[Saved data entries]
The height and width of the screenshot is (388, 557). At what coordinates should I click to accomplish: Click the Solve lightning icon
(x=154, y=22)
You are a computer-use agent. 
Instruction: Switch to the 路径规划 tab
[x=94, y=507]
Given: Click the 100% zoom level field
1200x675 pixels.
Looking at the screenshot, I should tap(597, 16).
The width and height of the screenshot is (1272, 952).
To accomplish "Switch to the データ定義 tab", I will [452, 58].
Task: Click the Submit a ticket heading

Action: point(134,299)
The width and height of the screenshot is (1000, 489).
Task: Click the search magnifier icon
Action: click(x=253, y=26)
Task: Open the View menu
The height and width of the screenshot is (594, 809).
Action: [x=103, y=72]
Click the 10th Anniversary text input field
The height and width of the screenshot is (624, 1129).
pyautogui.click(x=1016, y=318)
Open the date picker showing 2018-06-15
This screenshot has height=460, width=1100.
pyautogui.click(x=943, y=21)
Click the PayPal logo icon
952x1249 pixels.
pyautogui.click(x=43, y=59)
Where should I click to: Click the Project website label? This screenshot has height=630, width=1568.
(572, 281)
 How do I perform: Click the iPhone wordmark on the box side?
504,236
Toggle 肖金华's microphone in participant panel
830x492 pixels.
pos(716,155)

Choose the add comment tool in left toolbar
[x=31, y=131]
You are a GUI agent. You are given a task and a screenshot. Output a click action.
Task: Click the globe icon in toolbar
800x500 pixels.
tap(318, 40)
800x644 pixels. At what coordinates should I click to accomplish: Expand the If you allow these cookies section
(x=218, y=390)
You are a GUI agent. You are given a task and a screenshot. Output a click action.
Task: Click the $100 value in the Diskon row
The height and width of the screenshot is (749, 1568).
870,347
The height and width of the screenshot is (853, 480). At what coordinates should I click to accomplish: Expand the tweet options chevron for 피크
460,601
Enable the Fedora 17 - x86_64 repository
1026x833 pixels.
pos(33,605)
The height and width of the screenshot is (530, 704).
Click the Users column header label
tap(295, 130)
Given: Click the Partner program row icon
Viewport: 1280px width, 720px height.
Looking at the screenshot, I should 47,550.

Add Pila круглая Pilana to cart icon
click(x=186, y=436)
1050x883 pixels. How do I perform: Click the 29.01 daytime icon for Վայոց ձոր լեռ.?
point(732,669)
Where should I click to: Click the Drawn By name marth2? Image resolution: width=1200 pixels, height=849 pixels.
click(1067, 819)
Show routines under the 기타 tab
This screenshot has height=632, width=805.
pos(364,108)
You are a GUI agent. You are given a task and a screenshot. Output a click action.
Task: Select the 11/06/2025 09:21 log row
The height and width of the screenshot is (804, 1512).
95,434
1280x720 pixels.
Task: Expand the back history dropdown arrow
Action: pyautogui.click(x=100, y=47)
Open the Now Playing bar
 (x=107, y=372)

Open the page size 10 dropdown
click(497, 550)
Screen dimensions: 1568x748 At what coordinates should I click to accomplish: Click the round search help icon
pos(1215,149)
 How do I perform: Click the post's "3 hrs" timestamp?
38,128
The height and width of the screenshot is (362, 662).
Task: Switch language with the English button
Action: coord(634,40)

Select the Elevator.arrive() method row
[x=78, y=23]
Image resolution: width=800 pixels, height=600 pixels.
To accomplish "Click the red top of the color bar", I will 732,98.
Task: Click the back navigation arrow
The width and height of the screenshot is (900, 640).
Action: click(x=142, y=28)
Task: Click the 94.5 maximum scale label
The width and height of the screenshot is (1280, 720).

*WORK TO COMPLETE*: Go through the entries above and report each line with the string "field" in it.

*SOLUTION TO THIS PROBLEM*:
Given: Click the 100% zoom level field
Click the 10th Anniversary text input field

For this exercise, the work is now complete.